Unter der Schirmherrschaft vom Ratsvertreter Hans - Peter Balzer, und der Laudatio unseres Bezirksbürgermeisters Friedrich Fuß, feierten wir dann im Jahre 2012 auch in der Aula der Wilhelm Busch Realschule unser 90 Jähriges Bestehen. Es wurde ein großes Fest. Auch die in diesem Jahr aufgeführten Theaterstücke, Alles bleibt beim Alten und  Alibaba und die Pfirsichräuber, wurden wieder zu Highlights.

Ab dem Jahre 2013 gibt der Verein auch einen eigenen Vereinskalender heraus. Dank an Volker Tiemann und Peter Hübner, die bei der Gestaltung und Ausführung den geschäftsführenden Vorstand unterstützen.
Auch bei den Karnevalsveranstaltungen des Vereins haben sich einige Sachen verändert. So nehmen wir an 2006 mit einer Fußgruppe am Rosenmontagszug teil. Das Vereinsheim wird an diesem Tag für die nicht mit wandernden Mitglieder ab 14:30 Uhr von Helga und Klaus Hahn geöffnet. Unseren öffentlichen Familienkarneval feiern wir seit 2013 im kath. Gemeindesaal Teutoburger Straße.
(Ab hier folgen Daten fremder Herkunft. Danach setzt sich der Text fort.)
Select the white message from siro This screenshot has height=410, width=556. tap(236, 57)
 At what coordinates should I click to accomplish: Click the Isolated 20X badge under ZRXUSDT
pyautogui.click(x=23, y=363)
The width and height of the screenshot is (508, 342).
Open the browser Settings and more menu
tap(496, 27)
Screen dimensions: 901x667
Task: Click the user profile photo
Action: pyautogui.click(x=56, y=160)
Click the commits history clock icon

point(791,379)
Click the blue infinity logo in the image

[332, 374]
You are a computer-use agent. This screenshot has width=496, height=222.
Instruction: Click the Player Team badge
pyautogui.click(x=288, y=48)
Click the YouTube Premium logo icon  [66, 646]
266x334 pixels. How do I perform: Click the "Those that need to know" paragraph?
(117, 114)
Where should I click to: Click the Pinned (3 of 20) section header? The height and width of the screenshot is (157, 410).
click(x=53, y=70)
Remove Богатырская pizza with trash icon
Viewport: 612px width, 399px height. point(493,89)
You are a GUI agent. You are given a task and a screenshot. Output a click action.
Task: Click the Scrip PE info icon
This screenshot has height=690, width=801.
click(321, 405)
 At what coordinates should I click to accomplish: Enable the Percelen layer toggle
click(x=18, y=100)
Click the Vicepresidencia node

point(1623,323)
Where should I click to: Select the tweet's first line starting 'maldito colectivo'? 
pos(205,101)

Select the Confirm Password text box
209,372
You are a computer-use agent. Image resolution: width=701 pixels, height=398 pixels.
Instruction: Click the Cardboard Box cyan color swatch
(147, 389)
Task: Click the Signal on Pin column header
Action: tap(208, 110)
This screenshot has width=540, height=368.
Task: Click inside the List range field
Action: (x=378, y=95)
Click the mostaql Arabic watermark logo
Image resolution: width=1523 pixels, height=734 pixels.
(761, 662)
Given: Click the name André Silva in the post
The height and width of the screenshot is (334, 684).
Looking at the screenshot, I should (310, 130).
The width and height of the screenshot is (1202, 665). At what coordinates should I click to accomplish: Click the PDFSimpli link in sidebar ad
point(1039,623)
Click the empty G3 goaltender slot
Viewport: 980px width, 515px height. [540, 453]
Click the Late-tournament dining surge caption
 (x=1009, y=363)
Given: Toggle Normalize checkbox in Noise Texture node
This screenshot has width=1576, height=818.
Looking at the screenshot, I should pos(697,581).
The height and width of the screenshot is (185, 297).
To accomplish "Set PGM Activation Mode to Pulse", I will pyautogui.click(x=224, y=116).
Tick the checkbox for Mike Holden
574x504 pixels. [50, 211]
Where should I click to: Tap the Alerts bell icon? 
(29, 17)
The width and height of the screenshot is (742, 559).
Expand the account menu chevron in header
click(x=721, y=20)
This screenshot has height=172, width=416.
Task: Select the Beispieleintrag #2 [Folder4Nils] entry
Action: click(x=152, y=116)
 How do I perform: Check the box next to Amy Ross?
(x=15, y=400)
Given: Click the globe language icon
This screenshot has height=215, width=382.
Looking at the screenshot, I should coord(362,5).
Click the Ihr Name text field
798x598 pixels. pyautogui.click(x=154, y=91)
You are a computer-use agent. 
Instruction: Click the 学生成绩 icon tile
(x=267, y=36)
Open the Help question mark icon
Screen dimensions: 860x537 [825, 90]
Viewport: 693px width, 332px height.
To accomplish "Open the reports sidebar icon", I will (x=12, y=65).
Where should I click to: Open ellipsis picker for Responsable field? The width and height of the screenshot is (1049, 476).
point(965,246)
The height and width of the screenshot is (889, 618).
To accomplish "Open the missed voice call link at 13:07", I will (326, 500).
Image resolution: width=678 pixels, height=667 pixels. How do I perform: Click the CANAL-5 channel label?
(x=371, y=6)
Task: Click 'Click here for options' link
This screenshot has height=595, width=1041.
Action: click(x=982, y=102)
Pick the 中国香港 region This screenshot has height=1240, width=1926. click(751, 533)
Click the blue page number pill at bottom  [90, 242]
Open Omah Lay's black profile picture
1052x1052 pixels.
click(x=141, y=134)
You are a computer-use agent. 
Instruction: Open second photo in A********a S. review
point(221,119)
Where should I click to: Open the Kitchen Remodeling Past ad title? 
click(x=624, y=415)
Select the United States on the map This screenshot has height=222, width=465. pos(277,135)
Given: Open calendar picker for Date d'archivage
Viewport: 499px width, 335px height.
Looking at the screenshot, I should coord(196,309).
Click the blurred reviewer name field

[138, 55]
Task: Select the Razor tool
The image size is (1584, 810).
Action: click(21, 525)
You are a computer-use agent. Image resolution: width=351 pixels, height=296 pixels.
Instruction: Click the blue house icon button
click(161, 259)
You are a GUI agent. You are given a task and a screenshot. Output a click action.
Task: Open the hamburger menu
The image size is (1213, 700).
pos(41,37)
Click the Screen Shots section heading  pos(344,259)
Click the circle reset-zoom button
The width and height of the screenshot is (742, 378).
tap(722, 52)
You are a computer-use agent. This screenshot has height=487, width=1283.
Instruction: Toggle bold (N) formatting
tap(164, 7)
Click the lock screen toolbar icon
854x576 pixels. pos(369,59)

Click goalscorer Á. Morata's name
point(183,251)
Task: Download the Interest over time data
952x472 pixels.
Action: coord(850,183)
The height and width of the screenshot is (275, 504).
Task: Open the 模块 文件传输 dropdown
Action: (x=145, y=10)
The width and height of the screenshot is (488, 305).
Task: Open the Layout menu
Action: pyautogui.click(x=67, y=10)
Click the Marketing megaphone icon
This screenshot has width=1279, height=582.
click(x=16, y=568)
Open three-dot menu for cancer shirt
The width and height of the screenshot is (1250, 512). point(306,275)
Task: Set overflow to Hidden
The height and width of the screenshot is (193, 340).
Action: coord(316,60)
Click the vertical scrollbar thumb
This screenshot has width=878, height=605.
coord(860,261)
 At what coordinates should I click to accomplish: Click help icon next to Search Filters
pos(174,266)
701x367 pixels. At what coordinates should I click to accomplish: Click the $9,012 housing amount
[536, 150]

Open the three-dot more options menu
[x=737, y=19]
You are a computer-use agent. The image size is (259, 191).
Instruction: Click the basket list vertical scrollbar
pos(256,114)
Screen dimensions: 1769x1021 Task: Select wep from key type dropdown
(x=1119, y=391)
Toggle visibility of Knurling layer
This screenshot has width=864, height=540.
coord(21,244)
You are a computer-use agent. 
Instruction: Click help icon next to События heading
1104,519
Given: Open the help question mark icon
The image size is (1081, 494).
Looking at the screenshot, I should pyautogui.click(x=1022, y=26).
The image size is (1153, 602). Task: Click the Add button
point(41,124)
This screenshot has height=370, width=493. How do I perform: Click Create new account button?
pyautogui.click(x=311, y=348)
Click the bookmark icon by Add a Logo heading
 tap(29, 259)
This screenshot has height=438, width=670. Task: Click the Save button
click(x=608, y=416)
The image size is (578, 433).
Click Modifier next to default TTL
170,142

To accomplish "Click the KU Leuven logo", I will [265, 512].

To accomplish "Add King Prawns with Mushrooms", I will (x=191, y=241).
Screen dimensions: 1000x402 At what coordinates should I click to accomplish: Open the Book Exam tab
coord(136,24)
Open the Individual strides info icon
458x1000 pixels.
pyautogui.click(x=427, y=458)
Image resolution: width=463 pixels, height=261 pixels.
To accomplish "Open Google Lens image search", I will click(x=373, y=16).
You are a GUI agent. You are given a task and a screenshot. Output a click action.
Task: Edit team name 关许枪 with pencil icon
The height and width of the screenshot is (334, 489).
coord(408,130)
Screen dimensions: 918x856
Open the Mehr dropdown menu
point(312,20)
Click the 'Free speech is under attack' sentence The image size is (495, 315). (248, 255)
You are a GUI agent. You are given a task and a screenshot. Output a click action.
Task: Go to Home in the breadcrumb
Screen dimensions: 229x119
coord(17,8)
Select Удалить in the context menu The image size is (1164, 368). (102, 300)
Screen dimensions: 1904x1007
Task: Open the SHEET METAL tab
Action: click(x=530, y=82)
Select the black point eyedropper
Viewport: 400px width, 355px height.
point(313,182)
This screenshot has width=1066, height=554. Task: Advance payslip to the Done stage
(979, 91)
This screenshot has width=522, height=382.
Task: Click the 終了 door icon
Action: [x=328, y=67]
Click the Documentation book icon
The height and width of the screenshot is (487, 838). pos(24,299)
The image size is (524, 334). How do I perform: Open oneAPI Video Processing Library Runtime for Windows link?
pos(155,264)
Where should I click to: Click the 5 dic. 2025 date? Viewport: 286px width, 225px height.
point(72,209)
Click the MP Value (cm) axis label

Das Bestreben des Vereins seit seiner Gründung war und ist es, die Pflege der Schauspielkunst zu fördern, volksbildend zu wirken und alle Interessierten einige schöne Stunden zu schenken. Um dies auch weiterhin verwirklichen zu können, versuchen alle Mitglieder, und dies sind 8 Ehrenmitglieder, 75 aktive und 82 passive Mitglieder ihren VfV Fidelitas Dorstfeld 1922 lebendig zu halten.


Diese Chronik wurde von Karl-Heinz Hülsmann erstellt.